Colonial throwback and prince among thieves Jacob Rees-Mogg has suggested that any Brexit border issues can so easily be resolved if every nation state within the European Union would simply agree to become part of the recently renamed United Kingdom of Great Britain and North-East Somerset.
‘Those Euro-bullies really must learn how to compromise. The sensible solution is for them to forget about whatever sovereignty they think they have left and just accept that Judaeo-Christian geopolitics have always been on England’s side,’ said Rees-Mogg, while simultaneously relieving a semi-conscious stoat of its winter coat.
‘Clearly it would be in all of Europe’s best interest to have ever closer union with our great kingdom. They would then gain all of the advantages enjoyed by the British subjects in our Irish colony, and hopefully with only half of the troubles – although without the need to pay that frightful Arlene Foster baggage a billion pounds. Really, it is high time that the DUP entered the 18th century like the rest of us.’
‘And because this idea is all mine, it is only reasonable that I should be made first monarch of the European Kingdom, as appointed by God and anointed by the Pope, naturally,’ explained the mutant offspring of Bertie Wooster and Olive from On the Buses. ‘I already have my own ermine, if that would help to speed things along?’

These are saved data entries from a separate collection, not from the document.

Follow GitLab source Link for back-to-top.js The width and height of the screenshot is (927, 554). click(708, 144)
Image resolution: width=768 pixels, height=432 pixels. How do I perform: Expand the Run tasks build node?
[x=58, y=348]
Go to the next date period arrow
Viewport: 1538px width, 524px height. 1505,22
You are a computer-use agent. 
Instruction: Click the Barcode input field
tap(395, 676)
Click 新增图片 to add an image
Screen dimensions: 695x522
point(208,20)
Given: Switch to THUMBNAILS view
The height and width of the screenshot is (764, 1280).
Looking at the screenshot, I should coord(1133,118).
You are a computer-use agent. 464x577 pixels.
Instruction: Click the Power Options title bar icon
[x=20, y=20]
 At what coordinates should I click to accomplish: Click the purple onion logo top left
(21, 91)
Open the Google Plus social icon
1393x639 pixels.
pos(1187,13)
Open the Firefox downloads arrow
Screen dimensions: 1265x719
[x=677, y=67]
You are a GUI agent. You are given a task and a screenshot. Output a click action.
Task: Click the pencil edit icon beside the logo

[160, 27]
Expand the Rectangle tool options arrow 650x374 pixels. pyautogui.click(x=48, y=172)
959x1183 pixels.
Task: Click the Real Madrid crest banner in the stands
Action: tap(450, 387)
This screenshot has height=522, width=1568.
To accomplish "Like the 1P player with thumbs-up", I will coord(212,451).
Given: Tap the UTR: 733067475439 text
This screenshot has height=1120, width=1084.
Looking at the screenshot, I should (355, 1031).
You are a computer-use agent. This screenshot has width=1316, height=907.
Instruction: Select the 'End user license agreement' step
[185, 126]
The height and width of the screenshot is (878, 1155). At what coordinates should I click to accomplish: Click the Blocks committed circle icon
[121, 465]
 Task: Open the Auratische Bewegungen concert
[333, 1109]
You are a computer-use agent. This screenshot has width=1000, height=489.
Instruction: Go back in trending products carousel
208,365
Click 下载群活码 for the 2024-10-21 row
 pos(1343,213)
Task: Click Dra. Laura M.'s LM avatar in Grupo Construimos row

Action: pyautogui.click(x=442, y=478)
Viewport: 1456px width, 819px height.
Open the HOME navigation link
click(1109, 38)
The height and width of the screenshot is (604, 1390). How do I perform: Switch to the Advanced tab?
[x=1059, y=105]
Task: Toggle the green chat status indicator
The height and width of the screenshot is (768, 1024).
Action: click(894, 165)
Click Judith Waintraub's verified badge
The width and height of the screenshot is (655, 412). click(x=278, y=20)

When asked if his wife Helena is willing to be his Queen of Europe, Mr Rees-Mogg revealed that he may have to reign alone. ‘Sadly, since our restorative visit to Bath & Wells on Saint Swithin’s Day, I suspect that some Anglican sorcery has endowed my wife with a supernatural power to float in water. If she survives the ducking stool, then I cannot reasonably ask Rome to grant an annulment, so burning or beheading her are the only rational options. And amen to that, eh fellows?’